►

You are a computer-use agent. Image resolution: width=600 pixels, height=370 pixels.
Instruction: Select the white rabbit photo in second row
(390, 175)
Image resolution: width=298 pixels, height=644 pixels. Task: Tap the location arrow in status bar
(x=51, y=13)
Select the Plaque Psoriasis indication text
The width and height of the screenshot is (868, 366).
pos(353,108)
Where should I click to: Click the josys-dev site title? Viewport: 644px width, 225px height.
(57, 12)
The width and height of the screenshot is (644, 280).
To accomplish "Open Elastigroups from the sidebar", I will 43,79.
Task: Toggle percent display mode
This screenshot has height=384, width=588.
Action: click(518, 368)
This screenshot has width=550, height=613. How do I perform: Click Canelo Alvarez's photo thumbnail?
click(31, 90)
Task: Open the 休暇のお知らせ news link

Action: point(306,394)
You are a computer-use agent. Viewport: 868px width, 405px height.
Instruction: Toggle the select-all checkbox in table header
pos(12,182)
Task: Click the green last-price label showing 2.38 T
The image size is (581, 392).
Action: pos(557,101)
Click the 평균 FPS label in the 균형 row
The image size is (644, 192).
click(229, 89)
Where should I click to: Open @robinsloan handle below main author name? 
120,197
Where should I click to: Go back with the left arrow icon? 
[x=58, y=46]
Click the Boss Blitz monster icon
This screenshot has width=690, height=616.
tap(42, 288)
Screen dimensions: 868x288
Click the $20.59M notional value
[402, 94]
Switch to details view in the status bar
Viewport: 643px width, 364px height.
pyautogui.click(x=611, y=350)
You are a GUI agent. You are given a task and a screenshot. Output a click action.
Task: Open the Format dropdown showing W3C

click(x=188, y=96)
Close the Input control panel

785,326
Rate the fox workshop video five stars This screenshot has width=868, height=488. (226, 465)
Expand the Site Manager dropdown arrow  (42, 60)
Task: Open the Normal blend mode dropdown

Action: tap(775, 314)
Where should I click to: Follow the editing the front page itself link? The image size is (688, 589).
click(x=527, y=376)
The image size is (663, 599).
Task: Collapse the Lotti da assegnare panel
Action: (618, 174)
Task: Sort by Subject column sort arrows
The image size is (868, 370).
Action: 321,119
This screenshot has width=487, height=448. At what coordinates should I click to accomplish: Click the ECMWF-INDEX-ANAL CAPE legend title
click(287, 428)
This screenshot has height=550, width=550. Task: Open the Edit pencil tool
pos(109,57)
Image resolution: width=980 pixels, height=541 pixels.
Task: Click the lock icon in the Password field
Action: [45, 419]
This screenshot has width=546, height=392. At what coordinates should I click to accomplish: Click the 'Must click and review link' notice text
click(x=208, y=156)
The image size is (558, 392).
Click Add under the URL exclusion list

◄

Problem to solve:
Line count for "computer": determine it from the data and answer with the number by itself.

Response to this exercise:
2